■ Problem requirements ■
Supply the number of lines below containing "Total", nothing else.

■ Material provided ■
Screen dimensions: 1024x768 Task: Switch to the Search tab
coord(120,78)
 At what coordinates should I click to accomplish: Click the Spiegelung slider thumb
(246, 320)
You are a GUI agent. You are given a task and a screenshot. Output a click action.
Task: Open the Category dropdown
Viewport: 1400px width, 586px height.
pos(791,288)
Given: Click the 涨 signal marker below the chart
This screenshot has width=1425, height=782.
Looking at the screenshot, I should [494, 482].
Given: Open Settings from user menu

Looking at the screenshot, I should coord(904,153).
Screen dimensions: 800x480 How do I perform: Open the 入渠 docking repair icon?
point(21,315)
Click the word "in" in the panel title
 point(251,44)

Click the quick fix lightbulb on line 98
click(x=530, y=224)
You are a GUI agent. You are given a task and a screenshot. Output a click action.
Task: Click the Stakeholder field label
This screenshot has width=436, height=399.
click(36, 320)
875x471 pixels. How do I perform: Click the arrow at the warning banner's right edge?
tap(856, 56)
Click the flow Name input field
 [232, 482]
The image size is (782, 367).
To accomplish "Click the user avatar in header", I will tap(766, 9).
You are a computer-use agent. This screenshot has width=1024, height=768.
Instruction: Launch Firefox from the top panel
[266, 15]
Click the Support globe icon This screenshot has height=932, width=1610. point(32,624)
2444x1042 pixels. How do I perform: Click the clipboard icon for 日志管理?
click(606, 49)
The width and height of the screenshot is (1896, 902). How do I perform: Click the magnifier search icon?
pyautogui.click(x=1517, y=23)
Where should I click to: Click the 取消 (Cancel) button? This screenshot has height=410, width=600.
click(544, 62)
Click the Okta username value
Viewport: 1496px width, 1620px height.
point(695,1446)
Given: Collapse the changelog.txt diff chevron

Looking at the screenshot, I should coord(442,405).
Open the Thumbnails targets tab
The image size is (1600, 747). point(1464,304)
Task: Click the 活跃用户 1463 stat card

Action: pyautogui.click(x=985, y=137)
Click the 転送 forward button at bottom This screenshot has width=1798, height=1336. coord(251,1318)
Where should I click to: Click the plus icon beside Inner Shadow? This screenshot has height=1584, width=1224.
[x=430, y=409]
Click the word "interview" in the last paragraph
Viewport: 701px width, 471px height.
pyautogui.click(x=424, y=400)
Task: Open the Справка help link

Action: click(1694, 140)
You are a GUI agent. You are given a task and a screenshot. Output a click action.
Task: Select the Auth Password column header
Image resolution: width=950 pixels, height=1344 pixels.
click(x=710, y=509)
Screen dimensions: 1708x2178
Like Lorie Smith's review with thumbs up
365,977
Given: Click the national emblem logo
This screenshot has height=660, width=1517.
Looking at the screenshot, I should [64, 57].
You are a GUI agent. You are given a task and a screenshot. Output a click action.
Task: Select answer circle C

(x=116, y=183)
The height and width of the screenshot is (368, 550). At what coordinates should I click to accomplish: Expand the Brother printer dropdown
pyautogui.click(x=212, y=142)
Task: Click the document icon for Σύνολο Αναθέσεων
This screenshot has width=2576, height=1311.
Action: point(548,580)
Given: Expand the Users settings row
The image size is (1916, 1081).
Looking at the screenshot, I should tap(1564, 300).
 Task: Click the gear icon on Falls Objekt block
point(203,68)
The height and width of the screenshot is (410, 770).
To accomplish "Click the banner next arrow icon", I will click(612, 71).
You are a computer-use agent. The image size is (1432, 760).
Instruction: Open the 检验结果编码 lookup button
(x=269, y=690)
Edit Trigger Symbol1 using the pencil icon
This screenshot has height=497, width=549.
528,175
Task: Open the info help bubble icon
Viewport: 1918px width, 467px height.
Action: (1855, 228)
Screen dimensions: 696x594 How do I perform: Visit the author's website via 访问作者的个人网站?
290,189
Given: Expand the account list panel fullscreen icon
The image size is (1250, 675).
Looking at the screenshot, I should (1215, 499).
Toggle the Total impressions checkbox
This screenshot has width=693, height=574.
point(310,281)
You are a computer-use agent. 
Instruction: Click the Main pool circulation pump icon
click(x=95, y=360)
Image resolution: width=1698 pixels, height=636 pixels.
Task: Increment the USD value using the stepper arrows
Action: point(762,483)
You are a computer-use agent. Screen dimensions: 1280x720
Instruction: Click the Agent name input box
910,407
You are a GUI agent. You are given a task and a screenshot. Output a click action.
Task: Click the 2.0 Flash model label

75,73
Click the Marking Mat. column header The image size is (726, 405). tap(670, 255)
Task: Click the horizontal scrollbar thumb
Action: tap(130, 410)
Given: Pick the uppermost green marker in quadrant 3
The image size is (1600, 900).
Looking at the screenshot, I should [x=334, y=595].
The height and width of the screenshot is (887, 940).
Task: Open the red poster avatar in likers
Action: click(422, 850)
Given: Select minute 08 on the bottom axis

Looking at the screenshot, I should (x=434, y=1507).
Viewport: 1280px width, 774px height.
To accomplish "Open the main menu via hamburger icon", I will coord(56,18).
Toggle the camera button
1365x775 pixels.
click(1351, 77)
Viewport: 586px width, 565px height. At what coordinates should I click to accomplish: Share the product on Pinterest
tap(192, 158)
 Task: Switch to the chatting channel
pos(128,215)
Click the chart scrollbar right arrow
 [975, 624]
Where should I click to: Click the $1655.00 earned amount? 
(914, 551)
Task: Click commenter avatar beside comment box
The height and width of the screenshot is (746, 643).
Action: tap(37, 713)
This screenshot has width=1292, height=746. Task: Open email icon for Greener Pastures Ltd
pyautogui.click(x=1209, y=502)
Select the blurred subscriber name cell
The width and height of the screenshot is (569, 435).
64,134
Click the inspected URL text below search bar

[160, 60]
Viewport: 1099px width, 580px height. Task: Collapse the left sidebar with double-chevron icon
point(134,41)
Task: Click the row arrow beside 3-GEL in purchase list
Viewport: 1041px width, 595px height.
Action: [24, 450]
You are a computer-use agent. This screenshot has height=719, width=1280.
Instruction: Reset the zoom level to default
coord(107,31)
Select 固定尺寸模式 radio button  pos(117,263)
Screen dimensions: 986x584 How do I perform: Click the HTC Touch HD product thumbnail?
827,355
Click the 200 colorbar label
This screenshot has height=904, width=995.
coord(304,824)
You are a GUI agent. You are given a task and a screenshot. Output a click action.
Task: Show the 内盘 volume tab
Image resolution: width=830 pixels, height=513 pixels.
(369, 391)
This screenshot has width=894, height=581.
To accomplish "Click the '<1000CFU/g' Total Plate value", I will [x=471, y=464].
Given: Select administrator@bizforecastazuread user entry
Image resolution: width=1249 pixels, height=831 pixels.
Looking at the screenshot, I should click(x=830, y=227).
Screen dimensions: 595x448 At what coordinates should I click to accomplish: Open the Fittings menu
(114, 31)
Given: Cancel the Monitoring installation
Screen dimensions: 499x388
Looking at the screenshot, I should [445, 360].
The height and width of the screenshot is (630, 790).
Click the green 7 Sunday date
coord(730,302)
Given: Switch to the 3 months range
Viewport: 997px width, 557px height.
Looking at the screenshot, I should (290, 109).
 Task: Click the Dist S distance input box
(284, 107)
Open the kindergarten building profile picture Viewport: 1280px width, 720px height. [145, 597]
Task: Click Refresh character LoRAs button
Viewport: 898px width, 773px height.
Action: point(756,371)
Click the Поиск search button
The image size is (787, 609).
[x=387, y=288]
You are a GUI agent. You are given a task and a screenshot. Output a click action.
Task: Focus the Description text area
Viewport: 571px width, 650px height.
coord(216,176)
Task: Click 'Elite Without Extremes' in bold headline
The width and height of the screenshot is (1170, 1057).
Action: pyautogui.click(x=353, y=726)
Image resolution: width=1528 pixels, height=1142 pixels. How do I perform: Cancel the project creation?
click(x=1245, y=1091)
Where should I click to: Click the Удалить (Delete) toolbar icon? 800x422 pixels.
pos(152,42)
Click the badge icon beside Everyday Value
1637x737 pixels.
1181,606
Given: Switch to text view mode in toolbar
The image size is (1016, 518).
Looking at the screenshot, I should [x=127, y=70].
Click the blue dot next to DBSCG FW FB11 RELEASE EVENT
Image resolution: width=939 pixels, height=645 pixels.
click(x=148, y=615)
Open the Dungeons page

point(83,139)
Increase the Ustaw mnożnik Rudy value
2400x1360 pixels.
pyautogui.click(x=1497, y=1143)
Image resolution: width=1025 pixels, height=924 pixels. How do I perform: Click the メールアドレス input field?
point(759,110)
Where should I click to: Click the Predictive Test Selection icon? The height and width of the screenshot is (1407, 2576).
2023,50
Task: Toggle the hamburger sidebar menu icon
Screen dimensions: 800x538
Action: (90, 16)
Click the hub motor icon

■ Response to this exercise ■
2